Según los analistas, se trató de un típico estallido de burbuja económica, de las que el capitalismo conoce varias a lo largo de su historia. Este fenómeno tiene lugar cuando el entusiasmo de los especuladores y los inversores acerca de un valor en particular, hace que su precio aumente más de lo que debería.

Dada la exuberancia irracional que existe en torno a estas cotizaciones, las burbujas, más tarde o más temprano, terminan por estallar. Eso pasó con el mercado inmobiliario en Estados Unidos.

Algunos autores señalan que todo comenzó en el año 2002, cuando el entonces presidente de Estados Unidos, George W. Bush, pidió ayuda al sector privado, con miras a que el mercado de capitales facilitara el financiamiento hipotecario a las personas de ingresos más bajos

Inmediatamente, la Reserva Federal redujo las tasas de interés del 6% a solo 1% en unos cuantos meses. El dinero estaba tan barato que los bancos y agentes financieros iniciaron una agresiva expansión del crédito hipotecario.

Este crecimiento de créditos alcanzó a personas a quienes realmente no debió alcanzar, lo que propició la especulación inmobiliaria, con la correspondiente burbuja que infló los precios.

El crack de las hipotecas subprime (instancia de estallido de la burbuja) hizo colapsar el mercado financiero, hundió a varios bancos y dio inicio a una gran recesión. En los primeros 19 meses se perdieron 8,7 millones de empleos y el Dow Jones cayó hasta los 13.270 puntos.
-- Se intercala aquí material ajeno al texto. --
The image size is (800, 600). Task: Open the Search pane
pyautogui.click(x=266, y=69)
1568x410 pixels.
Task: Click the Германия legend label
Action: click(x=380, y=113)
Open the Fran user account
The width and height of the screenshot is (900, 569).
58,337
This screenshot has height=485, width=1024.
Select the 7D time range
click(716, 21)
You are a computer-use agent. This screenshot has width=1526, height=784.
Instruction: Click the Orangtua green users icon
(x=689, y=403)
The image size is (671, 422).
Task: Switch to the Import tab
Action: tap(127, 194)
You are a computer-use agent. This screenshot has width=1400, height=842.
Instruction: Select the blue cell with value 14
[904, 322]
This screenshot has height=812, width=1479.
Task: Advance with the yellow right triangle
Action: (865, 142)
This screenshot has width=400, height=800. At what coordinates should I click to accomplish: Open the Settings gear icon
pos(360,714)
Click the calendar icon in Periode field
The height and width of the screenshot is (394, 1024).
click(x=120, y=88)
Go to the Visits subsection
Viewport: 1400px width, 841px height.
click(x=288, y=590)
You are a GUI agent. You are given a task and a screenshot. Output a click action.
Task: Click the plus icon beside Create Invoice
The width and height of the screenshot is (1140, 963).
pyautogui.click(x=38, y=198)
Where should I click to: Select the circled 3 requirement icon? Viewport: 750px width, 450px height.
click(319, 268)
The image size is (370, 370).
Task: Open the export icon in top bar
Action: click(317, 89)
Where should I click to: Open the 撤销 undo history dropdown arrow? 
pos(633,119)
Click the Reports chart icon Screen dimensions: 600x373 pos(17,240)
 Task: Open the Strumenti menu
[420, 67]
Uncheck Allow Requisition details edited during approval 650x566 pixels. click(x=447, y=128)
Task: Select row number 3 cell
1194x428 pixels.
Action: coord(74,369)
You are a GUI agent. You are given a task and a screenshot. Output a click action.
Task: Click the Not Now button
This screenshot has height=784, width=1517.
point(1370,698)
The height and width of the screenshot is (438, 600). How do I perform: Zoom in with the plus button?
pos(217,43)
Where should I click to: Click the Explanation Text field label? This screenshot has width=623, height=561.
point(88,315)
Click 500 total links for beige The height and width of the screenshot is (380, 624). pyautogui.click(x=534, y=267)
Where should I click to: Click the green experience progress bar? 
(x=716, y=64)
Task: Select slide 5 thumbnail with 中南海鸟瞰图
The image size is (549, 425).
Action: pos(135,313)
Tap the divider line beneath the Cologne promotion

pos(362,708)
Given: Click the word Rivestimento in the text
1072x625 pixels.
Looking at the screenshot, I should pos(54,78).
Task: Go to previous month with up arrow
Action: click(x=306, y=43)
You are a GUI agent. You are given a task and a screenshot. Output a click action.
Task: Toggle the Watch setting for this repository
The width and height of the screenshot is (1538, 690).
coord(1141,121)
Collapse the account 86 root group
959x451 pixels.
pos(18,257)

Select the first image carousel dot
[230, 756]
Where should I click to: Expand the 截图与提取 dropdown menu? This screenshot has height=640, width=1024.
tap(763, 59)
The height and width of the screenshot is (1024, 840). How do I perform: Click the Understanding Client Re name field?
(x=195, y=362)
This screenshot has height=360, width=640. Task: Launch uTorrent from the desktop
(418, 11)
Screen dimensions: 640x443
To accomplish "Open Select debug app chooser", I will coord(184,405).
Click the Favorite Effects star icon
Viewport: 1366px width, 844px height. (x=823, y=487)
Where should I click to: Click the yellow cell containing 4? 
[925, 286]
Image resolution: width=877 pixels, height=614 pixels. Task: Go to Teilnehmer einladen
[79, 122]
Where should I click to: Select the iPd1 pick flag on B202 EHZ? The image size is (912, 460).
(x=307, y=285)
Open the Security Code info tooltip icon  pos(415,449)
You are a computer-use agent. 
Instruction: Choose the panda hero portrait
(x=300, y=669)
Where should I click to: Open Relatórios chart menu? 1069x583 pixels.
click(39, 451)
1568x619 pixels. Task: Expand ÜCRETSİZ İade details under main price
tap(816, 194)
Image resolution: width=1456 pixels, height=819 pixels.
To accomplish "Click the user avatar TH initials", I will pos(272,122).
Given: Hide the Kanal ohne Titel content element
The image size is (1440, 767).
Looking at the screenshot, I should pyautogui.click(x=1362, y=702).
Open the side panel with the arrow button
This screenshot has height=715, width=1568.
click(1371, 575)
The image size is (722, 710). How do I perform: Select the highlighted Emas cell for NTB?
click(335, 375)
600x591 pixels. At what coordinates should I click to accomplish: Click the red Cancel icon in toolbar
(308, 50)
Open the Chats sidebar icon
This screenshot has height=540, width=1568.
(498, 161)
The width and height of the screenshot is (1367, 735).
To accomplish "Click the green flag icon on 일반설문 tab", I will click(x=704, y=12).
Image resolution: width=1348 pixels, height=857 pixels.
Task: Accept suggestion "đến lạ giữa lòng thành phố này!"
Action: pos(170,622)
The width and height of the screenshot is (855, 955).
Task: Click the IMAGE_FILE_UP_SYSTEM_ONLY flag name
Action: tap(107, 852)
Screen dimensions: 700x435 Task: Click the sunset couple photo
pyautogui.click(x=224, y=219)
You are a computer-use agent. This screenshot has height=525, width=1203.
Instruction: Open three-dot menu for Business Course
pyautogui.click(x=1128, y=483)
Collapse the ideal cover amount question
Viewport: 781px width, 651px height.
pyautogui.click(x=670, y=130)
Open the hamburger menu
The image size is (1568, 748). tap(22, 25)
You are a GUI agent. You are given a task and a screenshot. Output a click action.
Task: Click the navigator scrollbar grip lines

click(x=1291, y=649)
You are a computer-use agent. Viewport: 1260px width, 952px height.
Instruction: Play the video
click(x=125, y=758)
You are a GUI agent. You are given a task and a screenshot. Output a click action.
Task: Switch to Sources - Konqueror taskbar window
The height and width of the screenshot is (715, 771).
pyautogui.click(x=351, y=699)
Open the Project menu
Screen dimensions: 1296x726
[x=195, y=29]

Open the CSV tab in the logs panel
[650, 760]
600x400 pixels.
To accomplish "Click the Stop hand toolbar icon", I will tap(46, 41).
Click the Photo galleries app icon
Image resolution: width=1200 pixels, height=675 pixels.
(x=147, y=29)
El presidente norteamericano Barack Obama, que debió lidiar con la crisis, hizo este diagnóstico de situación: “No creo que ningún economista ponga en duda que estamos en la peor crisis económica desde la Gran Depresión. La buena noticia es que estamos logrando alcanzar un consenso sobre lo que es necesario hacer”.

Las consecuencias económicas y políticas de este desplome financiero fueron de tal magnitud que aún seguimos viéndolas 10 años después. Fue un verdadero movimiento sísmico que hizo tambalear al capitalismo global.

El descrédito del euro, la crisis de la deuda soberana de Grecia, el Brexit, el ascenso de los populismos, fueron algunos de sus efectos.